Seus respectivos perfis

A advogada, Flávia Moretti (PL), é uma mulher com um currículo invejável. Advogada experiente, com mais de 24 anos de ofício, por 12 anos foi diretora da OAB 5ª Subseção Várzea Grande. Está na linha de frente no combate contra a violência doméstica e na luta pelos direitos da mulher há tempos. Fez parte do Conselho Municipal dos Direitos das Mulheres de Várzea Grande e também da CONCIDADE (Conselho da cidade de Várzea Grande).

Filiada ao PL, seu perfil é bastante conservador e seu patrono principal é o ex-presidente Jair Bolsonaro. A composição de sua chapa eleitoral, o ex-prefeito Tião da Zaeli (PL), será possivelmente mais do que um vice, mas um mentor, dado sua experiência política. Sua base aliada se compõe de apenas três partidos, além do próprio PL, que são o Podemos, o DC e o PRTB.

Já o atual prefeito de Várzea Grande, Kalil Baracat (MDB), é um empresário e político sênior na cidade. Já foi vereador em 2012 e escolhido como líder do ex-prefeito, Wallace Guimarães, e, posteriormente, em 2016, por seu brilho político, é chamado a ser secretário de desenvolvimento econômico e, em 2019, também secretário de governo na gestão da ex-prefeita do município, Lucimar Campos. Político experiente, acumula um cabedal de aliados muito vantajoso.

Somam 10 partidos em sua base aliada: Agir 36, Novo, Cidadania PDT, PP, PRD, PSB, PSDB, Republicanos, União Brasil e, claro, o próprio MDB, seu atual partido, o que, em outras palavras, garantirá provavelmente sua governabilidade, se eleito, além de dispor de maior tempo nas chamadas do horário eleitoral.

Mas, afinal, Kalil contra Flávia: o que está definitivamente em jogo aqui?

Trata-se de uma disputa entre uma mulher empoderada contra um homem padrão? É uma conservadora contra um centrista? São porventura visões de mundos diferentes que se colidem e se consubstanciam em propostas diferentes de governo ou são ambos de uma mesma natureza tal que se está disputando as eleições para fazerem rigorosamente as mesmas coisas, embora nominalmente díspares?

Flávia Moretti oficializará na Justiça Eleitoral, no próximo 22 de julho, seu nome e de seu vice; a data é em referência ao número eleitoral de Bolsonaro. Que isso quer dizer? É uma maneira de sinalizar para o eleitorado bolsonarista que ela está pleiteando não para ser a Flávia, mas o próprio Bolsonaro. Isso, entretanto, é possível?!
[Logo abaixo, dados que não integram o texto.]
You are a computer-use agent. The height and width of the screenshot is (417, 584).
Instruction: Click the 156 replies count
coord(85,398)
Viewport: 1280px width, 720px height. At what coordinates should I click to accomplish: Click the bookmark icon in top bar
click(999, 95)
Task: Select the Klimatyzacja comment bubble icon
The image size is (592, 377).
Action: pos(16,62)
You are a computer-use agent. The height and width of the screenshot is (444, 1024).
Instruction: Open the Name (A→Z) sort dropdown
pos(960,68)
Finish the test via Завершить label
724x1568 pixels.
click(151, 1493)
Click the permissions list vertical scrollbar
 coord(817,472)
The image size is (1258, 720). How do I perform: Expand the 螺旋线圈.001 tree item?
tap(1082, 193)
A propósito, o que isso quer dizer senão o de que o prestígio da pré-candidata está totalmente colado e em função do prestígio do ex-presidente. Ora, como alguém que se sugere empoderada e se apresente como independente, pode ser tão condescendente dessa forma senão talvez pela gana em conquistar facilmente eleitores à direita? Uma coisa é ter aliados, outra é ter uma eminência parda por detrás de si. Isto convém à população várzea-grandense?

O que acontece se Bolsonaro retirar o seu apoio? O histórico da ilustre pré-candidata se sustentará sozinho? Lembre-se do que aconteceu com o ex-presidente da Embratur, João Dória Junior, também ex-prefeito de São Paulo capital e ex-governador do estado homônimo mais rico e influente do Brasil: assim que Bolsonaro se voltou contra ele e retirou seu apoio, foi desidratado até se tornar apenas um párea político e cair em completo ocaso, aniquilado, sendo expulso do seu próprio partido de origem. O que se pode pensar, então, se se acontecer o mesmo com Flávia Moretti, assim que os ventos alísios políticos soprarem para outras direções à sua revelia?

O que, então, está em jogo? Não é um combate entre duas ideias diferentes, de dois projetos diferentes, de duas ideologias diferentes, é simplesmente e, sobretudo, a diferença entre uma candidatura fantoche, descaracterizada, e uma candidatura sólida, com uma personalidade bem estabelecida e situada. Isto é, uma se sustenta inteiramente na fama de um ex-presidente, e o outro se sustenta por si mesmo. Quem, nessas condições, demonstra preparo senão o que, com o peso de sua experiência, amealhou capital político tal através de méritos próprios perante a sociedade várzea-grandense?

Quem tem, assim sendo, maior credibilidade: o real ou o postiço?